Top of PAGE TEXT
Out of memory when translating?

Etienne38 · May 20, 2017, 1:51pm

When translating a big file, I get this error:

THCudaCheck FAIL file=/tmp/luarocks_cutorch-scm-1-6777/cutorch/lib/THC/generic/THCStorage.cu line=66 error=2 : out of memory
/home/dev8/torch/install/bin/luajit: ./onmt/translate/Beam.lua:128: cuda runtime error (2) : out of memory at 
/tmp/luarocks_cutorch-scm-1-6777/cutorch/lib/THC/generic/THCStorage.cu:66
stack traceback:
	[C]: in function 'gather'
	./onmt/translate/Beam.lua:128: in function 'func'
	./onmt/utils/Tensor.lua:12: in function 'recursiveApply'
	./onmt/utils/Tensor.lua:7: in function 'selectBeam'
	./onmt/translate/Beam.lua:407: in function '_nextState'
	./onmt/translate/Beam.lua:395: in function '_nextBeam'
	./onmt/translate/BeamSearcher.lua:116: in function '_findKBest'
	./onmt/translate/BeamSearcher.lua:68: in function 'search'
	./onmt/translate/Translator.lua:251: in function 'translateBatch'
	./onmt/translate/Translator.lua:337: in function 'translate'
	translate.lua:101: in function 'main'
	translate.lua:182: in main chunk
	[C]: in function 'dofile'
	...dev8/torch/install/lib/luarocks/rocks/trepl/scm-1/bin/th:150: in main chunk
	[C]: at 0x00405d50

I never get this error before. The only real difference with many previous experiments is the language ZH to EN. This model is a 2x1000 with embeddings size 200. It was a fast 5 epochs built over 7M MultiUN sentences. It’s a 64G RAM machine, with GTX1080Ti 11G. I don’t see a reason why this out of memory occur.
Bottom of PAGE TEXT
EXERCISE AIM: Reproduce the forum post on the out-of-memory error during translation word for word, from its title through its last line.
Top of DATA
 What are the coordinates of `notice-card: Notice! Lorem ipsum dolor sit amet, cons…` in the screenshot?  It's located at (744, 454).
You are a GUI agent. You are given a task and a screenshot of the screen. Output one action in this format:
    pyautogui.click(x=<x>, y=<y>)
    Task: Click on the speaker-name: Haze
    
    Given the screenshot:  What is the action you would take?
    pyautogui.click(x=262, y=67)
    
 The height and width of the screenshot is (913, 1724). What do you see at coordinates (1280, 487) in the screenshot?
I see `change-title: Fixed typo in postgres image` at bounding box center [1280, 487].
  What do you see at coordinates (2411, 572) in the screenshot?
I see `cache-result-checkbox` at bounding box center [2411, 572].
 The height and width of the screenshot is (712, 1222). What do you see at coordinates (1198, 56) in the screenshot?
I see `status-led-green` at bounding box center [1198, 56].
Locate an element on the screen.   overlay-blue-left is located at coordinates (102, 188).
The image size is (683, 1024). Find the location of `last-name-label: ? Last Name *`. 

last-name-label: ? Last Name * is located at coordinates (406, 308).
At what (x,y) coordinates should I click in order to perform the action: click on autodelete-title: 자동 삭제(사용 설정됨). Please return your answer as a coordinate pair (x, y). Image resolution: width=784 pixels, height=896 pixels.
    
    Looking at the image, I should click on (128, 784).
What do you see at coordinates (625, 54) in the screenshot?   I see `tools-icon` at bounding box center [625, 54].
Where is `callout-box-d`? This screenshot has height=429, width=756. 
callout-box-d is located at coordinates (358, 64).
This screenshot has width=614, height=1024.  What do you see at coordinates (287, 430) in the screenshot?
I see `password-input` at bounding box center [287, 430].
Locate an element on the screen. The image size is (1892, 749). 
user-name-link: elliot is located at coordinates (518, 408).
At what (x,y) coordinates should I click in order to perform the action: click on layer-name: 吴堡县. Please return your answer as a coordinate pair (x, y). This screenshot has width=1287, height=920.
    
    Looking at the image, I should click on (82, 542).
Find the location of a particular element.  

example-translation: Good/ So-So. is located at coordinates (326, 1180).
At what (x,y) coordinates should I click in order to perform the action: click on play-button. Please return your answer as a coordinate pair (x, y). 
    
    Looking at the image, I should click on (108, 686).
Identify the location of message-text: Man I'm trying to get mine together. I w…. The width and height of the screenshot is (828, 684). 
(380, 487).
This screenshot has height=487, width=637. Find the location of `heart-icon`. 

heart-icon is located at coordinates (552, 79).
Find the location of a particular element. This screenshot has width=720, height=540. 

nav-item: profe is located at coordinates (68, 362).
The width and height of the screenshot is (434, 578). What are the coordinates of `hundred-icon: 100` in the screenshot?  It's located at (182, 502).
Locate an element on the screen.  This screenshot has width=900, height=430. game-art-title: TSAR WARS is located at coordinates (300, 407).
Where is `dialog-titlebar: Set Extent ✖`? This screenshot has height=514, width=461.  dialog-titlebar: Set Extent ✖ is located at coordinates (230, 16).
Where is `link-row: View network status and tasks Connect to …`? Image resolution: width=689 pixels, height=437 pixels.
Bottom of DATA
EXERCISE OUTPUT:
Out of memory when translating?

Etienne38 · May 20, 2017, 1:51pm

When translating a big file, I get this error:

THCudaCheck FAIL file=/tmp/luarocks_cutorch-scm-1-6777/cutorch/lib/THC/generic/THCStorage.cu line=66 error=2 : out of memory
/home/dev8/torch/install/bin/luajit: ./onmt/translate/Beam.lua:128: cuda runtime error (2) : out of memory at 
/tmp/luarocks_cutorch-scm-1-6777/cutorch/lib/THC/generic/THCStorage.cu:66
stack traceback:
	[C]: in function 'gather'
	./onmt/translate/Beam.lua:128: in function 'func'
	./onmt/utils/Tensor.lua:12: in function 'recursiveApply'
	./onmt/utils/Tensor.lua:7: in function 'selectBeam'
	./onmt/translate/Beam.lua:407: in function '_nextState'
	./onmt/translate/Beam.lua:395: in function '_nextBeam'
	./onmt/translate/BeamSearcher.lua:116: in function '_findKBest'
	./onmt/translate/BeamSearcher.lua:68: in function 'search'
	./onmt/translate/Translator.lua:251: in function 'translateBatch'
	./onmt/translate/Translator.lua:337: in function 'translate'
	translate.lua:101: in function 'main'
	translate.lua:182: in main chunk
	[C]: in function 'dofile'
	...dev8/torch/install/lib/luarocks/rocks/trepl/scm-1/bin/th:150: in main chunk
	[C]: at 0x00405d50

I never get this error before. The only real difference with many previous experiments is the language ZH to EN. This model is a 2x1000 with embeddings size 200. It was a fast 5 epochs built over 7M MultiUN sentences. It’s a 64G RAM machine, with GTX1080Ti 11G. I don’t see a reason why this out of memory occur.